Let $ ABC$ be a non-equilateral triangle. Denote by $ I$ the incenter and by $ O$ the circumcenter of the triangle $ ABC$. Prove that $ \angle AIO\leq\frac{\pi}{2}$ holds if and only if $ 2\cdot BC\leq AB+AC$.
It is only calculation
\[ \angle AIO\le\frac{\pi}{2}\Leftrightarrow\cos AIO\ge 0\Leftrightarrow IA^{2}+IO^{2}-OA^{2}\le 0\Leftrightarrow \frac{r^{2}}{\sin^{2}\frac{A}{2}}+R^{2}-2Rr-R^{2}\ge 0\Leftrightarrow \sin^{2}\frac{A}{2}\le \frac{r}{2R}\Leftrightarrow \frac{(s-b)(s-c)}{bc}\le \frac{2S^{2}}{sabc}=\frac{2s(s-a)(s-b)(s-c)}{sabc}\Leftrightarrow 2(s-a)\ge a\Leftrightarrow b+c\ge 2a \]

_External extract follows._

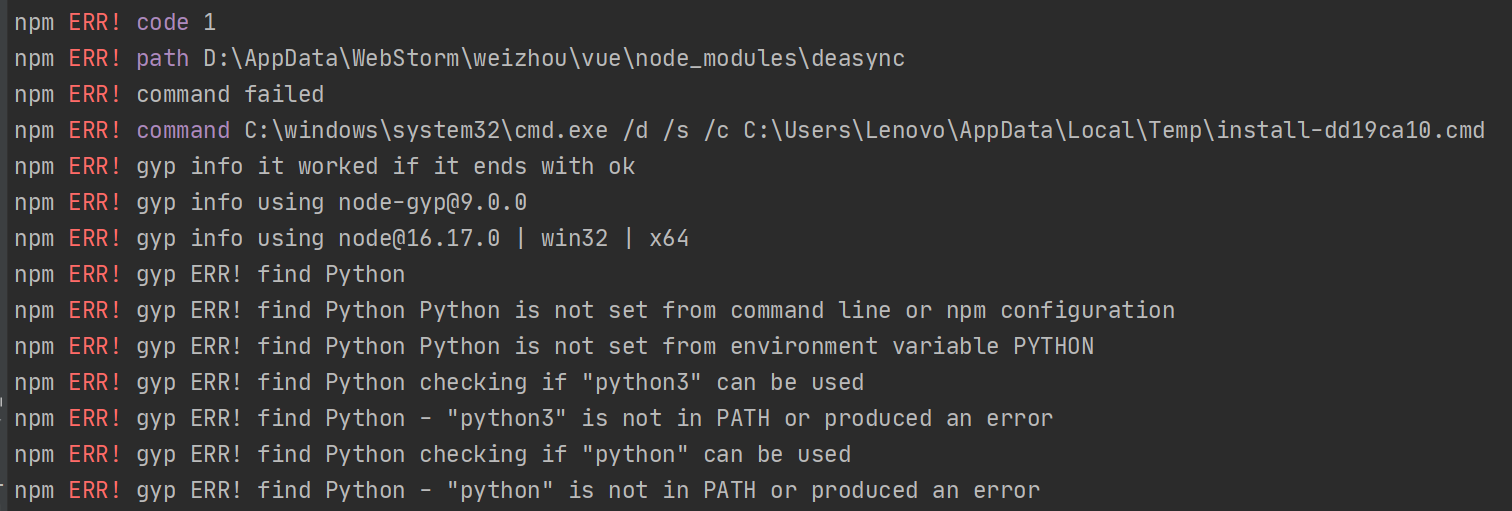Click the deasync module path text
This screenshot has width=1512, height=511.
click(x=554, y=58)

here I used $ OI^{2}=R^{2}-2Rr$ and $ IA=\frac{r}{\sin\frac{A}{2}}$
Some obvious observation: if we have triangle $ ABC$ with $ |AB|=|AC|$ and point $ D$ on side $ BC$ then $ BD \leq CD$ is equivalent to $ \angle BDA \geq 90^\circ$.
Let the $ M$ be the midpoint of arc $ BC$ not containing $ A$. Then $ A, I, M$ are collinear, the triangle $ AOM$ is isosceles and from the Ptolemy Theorem we have: $ |AM\parallel BC|=|MI|(|AB|+|AC|)$ (since it is well known that $ |MI|=|MB|=|MC|$). Now $ \angle AIO \leq 90^\circ$ is equivalent to $ |MI| \leq |AI|$ or $ |AM| \geq 2 |MI|$ or $ |MI|(|AB|+|AC|) = |AM\parallel BC| \geq 2|MI\parallel BC|$ or $ |AB|+|AC| \geq 2 |BC|$.